We're going to meet Sarge and Winter. I have to set up the meeting yet, but we're looking forward to it. We've never had a rescue dog before. Should be interesting!


----------



## shilohsmom (Jul 14, 2003)

Thats wonderful!!! I'm so happy for you!


----------



## SylvieUS (Oct 15, 2009)

Yay! Congrats so much! Good for you, adopting a rescue. We want pics when you choose! (ps, your foster mom knows her 'babies' she'll be able to guide you in the selection. thats what fosters are for


----------



## Emoore (Oct 9, 2002)

Minnieski said:


> We're going to meet Sarge and Winter. I have to set up the meeting yet, but we're looking forward to it. We've never had a rescue dog before. Should be interesting!


Good luck with your selection! Sarge is gorgeous :wub: but I'm a bit partial to the sables. As others have said, it really comes down to which dog fits best with your situation. I'd advise you to meet as many dogs as you can before picking one.


----------



## Kayos and Havoc (Oct 17, 2002)

Congrats!!!!! Can't wait to see pics of the new addition. 

I have never done anything special bringing a new dog home. I do the intial meeting on neutral ground tho to help defuse any "need" to protect home turf. Then I just bring everyone home. 
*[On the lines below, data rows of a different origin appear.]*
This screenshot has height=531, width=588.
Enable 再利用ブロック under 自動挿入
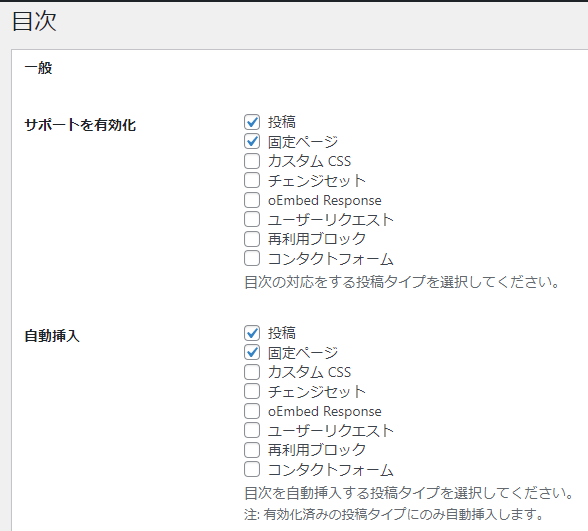point(252,450)
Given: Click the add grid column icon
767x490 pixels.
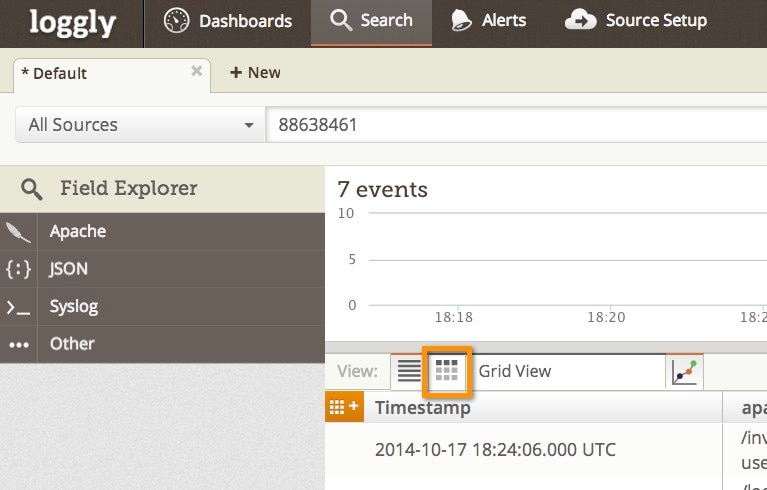Looking at the screenshot, I should (343, 407).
You might want to insure you have a crate and / or babygate to separate dogs if you need to. I would expect that your biggest problem will be slowing them down and getting them to rest after all the play. Make sure you existing dog gwets plenty of attention and perhaps feed first to avoid jealousy.


----------



## Emoore (Oct 9, 2002)

Did you adopt a dog?


----------



## Minnieski (Jan 27, 2009)

Well, we were supposed to set up the meeting for this weekend, but dh is on a new schedule for the next two weeks where he's going to be working 12 hours, 7 days a week. We couldn't set up a meeting until three weeks from now, so the boys may be gone by then. I'm sad, but I also realized that dh isn't going to be as much help as I originally thought, and I think it's really important for him to be here while the new dog is getting settled.


----------